Text:
=== Section Start ===
Sports

BASEBALL

June 1948 Francis E.Merrill '26
Sports
BASEBALL
June 1948 Francis E.Merrill '26

We brought you up to date oil the dazzling performance of Coach Jeremiah's 1948 ball team by giving you a flash in our last issue on their victories against Pennsylvania and Columbia. The team scored its third straight League victory against Cornell by the score of 14-5, with a 16-hit barrage. Al Quirk started on the mound for the Indians and was replaced in the sixth by Bill West, who went on to be the winning pitcher. First baseman Hank Durham was the offensive star of the game, with four singles in five trips to the plate. Practically everybody else on the Dartmouth team got at least one hit, with a number of stalwarts collecting two, including a triple by sophomore shortstop Buddy Bray. All in all, it was an extremely pleasant afternoon for Dartmouth, far above those famed waves of blue.
=== Section End ===
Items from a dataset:
=== Section Start ===
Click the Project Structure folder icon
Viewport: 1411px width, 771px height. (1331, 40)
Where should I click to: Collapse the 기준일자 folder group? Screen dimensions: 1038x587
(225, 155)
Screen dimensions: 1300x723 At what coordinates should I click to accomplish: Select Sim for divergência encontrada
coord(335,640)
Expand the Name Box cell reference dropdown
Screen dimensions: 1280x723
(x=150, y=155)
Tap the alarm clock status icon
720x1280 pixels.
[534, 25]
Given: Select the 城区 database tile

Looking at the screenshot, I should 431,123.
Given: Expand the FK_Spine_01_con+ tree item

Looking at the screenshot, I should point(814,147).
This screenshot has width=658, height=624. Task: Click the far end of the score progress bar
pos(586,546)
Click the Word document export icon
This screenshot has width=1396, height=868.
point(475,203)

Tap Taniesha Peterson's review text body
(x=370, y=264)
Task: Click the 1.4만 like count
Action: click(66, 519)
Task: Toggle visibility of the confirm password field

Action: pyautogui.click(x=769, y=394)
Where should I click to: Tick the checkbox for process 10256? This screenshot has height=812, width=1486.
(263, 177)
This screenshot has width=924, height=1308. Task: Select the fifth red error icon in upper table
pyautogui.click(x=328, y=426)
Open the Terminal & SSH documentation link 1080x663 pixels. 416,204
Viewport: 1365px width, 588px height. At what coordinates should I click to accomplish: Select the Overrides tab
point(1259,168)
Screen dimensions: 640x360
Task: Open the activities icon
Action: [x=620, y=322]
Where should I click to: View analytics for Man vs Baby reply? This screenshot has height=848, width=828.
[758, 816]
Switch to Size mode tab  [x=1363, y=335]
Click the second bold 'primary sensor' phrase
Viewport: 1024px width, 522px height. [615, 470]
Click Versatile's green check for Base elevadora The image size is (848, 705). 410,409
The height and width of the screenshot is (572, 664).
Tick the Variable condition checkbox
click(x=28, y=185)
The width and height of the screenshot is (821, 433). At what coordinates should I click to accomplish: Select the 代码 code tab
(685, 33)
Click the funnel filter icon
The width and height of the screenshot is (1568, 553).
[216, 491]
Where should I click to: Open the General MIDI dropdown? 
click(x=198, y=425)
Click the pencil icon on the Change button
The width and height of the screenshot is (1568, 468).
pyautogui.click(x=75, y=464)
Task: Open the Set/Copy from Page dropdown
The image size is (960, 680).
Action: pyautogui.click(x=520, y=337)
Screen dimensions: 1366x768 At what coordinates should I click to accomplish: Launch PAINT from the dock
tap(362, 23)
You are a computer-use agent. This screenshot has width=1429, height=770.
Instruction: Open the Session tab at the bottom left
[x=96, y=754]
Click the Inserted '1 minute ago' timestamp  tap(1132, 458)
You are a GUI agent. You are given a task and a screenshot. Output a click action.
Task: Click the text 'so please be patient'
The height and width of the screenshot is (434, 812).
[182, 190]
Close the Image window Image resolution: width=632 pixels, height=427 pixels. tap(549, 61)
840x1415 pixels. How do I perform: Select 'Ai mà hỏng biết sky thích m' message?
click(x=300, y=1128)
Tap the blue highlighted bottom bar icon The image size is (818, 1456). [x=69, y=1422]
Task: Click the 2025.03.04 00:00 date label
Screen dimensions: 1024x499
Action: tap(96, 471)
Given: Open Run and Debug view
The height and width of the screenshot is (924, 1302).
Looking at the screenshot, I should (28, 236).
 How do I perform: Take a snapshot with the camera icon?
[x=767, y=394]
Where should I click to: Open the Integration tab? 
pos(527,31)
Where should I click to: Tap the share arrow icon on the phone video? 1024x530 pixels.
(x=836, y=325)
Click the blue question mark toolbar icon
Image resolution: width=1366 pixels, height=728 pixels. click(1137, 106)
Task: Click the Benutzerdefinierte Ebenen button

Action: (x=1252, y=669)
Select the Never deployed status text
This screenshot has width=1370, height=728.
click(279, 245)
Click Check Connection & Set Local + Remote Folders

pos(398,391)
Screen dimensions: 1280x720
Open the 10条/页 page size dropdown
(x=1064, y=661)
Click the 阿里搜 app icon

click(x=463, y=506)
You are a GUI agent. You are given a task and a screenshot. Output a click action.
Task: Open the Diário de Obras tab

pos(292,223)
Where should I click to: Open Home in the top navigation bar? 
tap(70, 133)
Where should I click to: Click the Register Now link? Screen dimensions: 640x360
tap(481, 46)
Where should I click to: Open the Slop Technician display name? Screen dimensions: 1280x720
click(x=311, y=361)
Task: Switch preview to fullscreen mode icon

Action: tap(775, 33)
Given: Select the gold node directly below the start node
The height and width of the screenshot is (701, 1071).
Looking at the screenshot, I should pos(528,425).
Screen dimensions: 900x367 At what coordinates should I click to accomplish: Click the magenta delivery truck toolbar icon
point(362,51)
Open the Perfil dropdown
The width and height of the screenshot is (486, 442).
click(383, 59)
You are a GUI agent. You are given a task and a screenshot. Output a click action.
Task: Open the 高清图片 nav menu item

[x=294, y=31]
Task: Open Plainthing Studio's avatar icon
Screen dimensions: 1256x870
=== Section End ===
Brief 1: In the baseball report, repeat the passage exactly: begin at the words "We brought you" and stop after "waves of blue.".
Brief 2: Using the baseball report, state whether each statement agrees with it, answering yes or no and quoting the deciding words: (a) Bill West was the winning pitcher against Cornell. (b) Hank Durham collected five hits in the Cornell game. (c) The triple came from a sophomore shortstop.

Task result 1:
We brought you up to date oil the dazzling performance of Coach Jeremiah's 1948 ball team by giving you a flash in our last issue on their victories against Pennsylvania and Columbia. The team scored its third straight League victory against Cornell by the score of 14-5, with a 16-hit barrage. Al Quirk started on the mound for the Indians and was replaced in the sixth by Bill West, who went on to be the winning pitcher. First baseman Hank Durham was the offensive star of the game, with four singles in five trips to the plate. Practically everybody else on the Dartmouth team got at least one hit, with a number of stalwarts collecting two, including a triple by sophomore shortstop Buddy Bray. All in all, it was an extremely pleasant afternoon for Dartmouth, far above those famed waves of blue.

Task result 2:
(a) Yes: "Bill West, who went on to be the winning pitcher"
(b) No: "four singles in five trips to the plate"
(c) Yes: "including a triple by sophomore shortstop Buddy Bray"